Gate Pa: June 24 2012

Readings:

Hebrew Scripture:    Isaiah 40: 1-11
Psalm:                     85: 7-13
Epistle:                     2 Corinthians 6: 1-13       
Gospel:                     Mark 4: 35-41        

What I want to say:
where do we feel like in midst chaos
lost control
there is no hope
as imitators of Christ – not rely on God to fix everything
but like Christ who slept in the storm
to trust God who is source of all goodness, who bends down in compassionate love and embraces us
even
What I want to happen:
people to continue to know whose they are and to live that out

The Sermon:
1.     intro to Mark.
#  story heard this morning
Comes after Jesus in boat offering block teaching in series of parables:
            Farmer sowing seed
            Lamp-stand -  need to use what have
            Growing seed grows secret – produces corn
            Mustard seed
and he has had it
teaching and healing non stop
even family worried and tried take him away
stuffed
Jesus says go to other side
Goes to back and goes to sleep
#  He trusts them
Experienced fisherman – know what doing
-      used to handling fishing boats in all conditions
-      able look changing weather – go to safety when need to.
But caught out
This squall comes very fast – as it can
            and is savage
                        as it can be
            even more savage
# blasting down valley - out hill of Lebanon
            intensifying as it comes
Greek used describe squall indicates that it is much more than just bad weather
            word used – similar used describe demonic
Story is about much more than bad weather
Jesus lives in world everything is controlled by spirits and these are really bad spirits at work here
use language links story with others where Jesus is confronted with demonic
-      Jesus and evil sprit in Capernaum – chapter 1 (after calling first disciple
-      Jesus and Beelzebub in chapter 3 (after 12 appointed)
-      Jesus healing demon possessed man (straight after this story)
-      And several others
One themes Marks gospel is that Jesus overcomes the deep and destructive powers of demonic in the world
=> Sets people free to live lives in light and love of God
Story is symbolic of that struggle, and that outcome

#  So have demonic storm hammering this boat and other boats that are there
Disciples begin to loose control
Panic
They freeze
And in their panic
Wake Jesus
Demanding  - “teacher don’t you care if we drown?”
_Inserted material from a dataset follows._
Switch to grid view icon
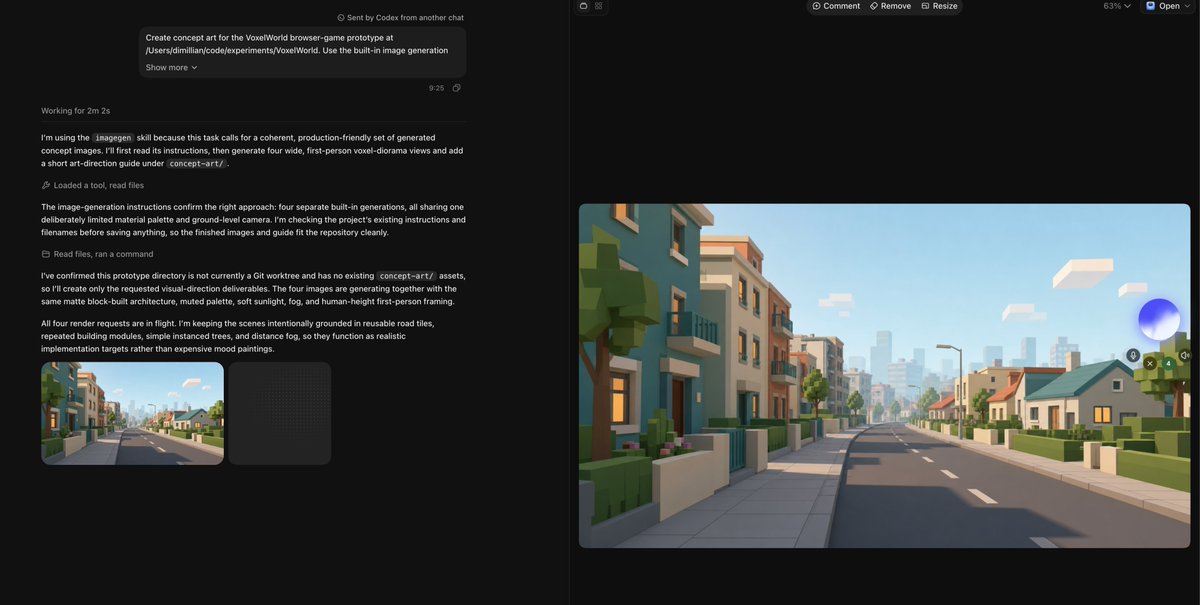This screenshot has height=605, width=1200. point(599,6)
2.     Why do the disciples wake Jesus
3        3.     How does Jesus sleep so well
              ask people for thoughts

·        These are his privileged followers who have already heard and responded
            Seed is planted in them and is growing
·        profound trust in God’s goodness, love and mercy
            not trust God will fix everything and keep him safe and well
                        exhibits same trust Gethsemane and Golgotha
                        trust that he is held in God’s mercy, goodness and love
so that as Julian Norwich said – all shall be well,
keeps calm and is able to sleep

4.     Jesus wakes
#  Jesus is waken by cries of panic
And stands to speak to forces swirling around his boat
            Says simply – “Peace, be still”
turns to disciples and says
“Why are you timid? Have you no faith?”
And they were afeared great fear, and said to one another, “Who the hell is this that even the wind and the sea listen to him?”

Ø what would we say?
Ø what does it mean to have faith in this story?
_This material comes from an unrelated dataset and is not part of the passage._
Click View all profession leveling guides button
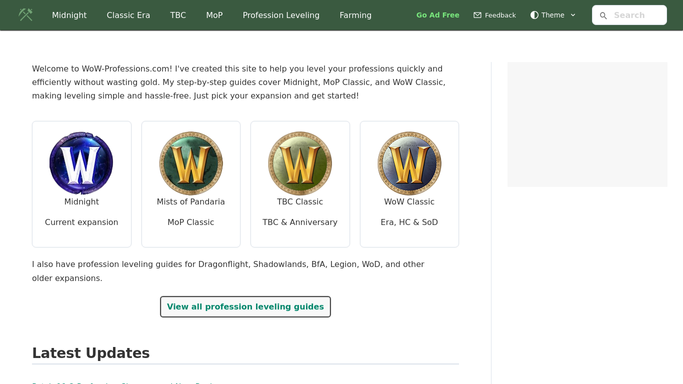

5.     What is Mark trying to do?
#   Mark not just writing a story here
 writing to his community in such a way that addressed their issues and questions
like God does not care what is happening to us?
places them with disciples in boat
offering them hope when
they seem to loose control
            they panic
            they feel like they have no say and are powerless?
            they are frozen into inaction
because that is the effect of the demonic in this story
people panic and are frozen into incction
But not Jesus
remains calm and trusting in the face of the demonic
– because he trusts in Gods goodness and love,
and that God has already overcome the demonic
so what is faith – trusting in God’s goodness and love and mercy
            not being frozen into inaction
            knowing that God does care even when all seems lost

This Gospel like all gospels was written as much for us as for his original hearers
We are same community of God, same church
Invites us into the boat with the disciples
Asks same questions:
When do we seem to loose control?
            What are we panicking about?
            When are we so buffeted?
            When do we feel like we have no say and are powerless?
            When are we frozen into inaction?
We too are offered hope.

Wednesday, June 27, 2012

A life too busy maybe

Life seems to be way too busy. In part this is due to time spent trying to get technology to work (and failing - how hard is it to get a wireless keyboard to work).
In part it is due to last week being so so busy. I spent Tuesday and Wednesday in Gisborne at our annual clergy conference which was held with our Tikanga partners Te Tai Rawhiti. It was enjoyable being there with friends, Maori and Pakeha. As an aside, the issue for us in the Bay of Plenty is that we do not have any occasions to meet and build relationships with the Maori clergy from this area, which is in a different Hui Amorangi. Never the less it was good.
The Monday before I left I went to the karakia (prayers) for the week leading up to the Deed of Settlement signing between Ngati Ranginui and the Crown. I then drove back from Gisborne (4 hours) on Wednesday night so that I could be at the actual signing on Thursday. It was a real privilege to be among the @1,000 people who attended this and who took part in the haka, karanga, powhiri, signing and commemoration, and then the Hakari afterwards. To be present to hear to government unequivocally apologise for the actions of previous governments, including the landing of troops, the battles, and the land confiscations was moving. To witness these people being able to have their pain and hurt from the last 150 years acknowledged, and to witness the beginning of the pain being laid aside and the future embraced was moving. And to be part of the 700 or so who took part in the Hakari (feast) afterwards was pretty cool too.
Well, that left Friday to write a sermon and prepare for a quiet day on Franciscan prayer on Saturday. A long day, which led to a long Saturday, leading the quiet day and finishing the sermon.
Sunday was church as per normal, and then a parish film showing with soup and buns. A great occasion. But another long day.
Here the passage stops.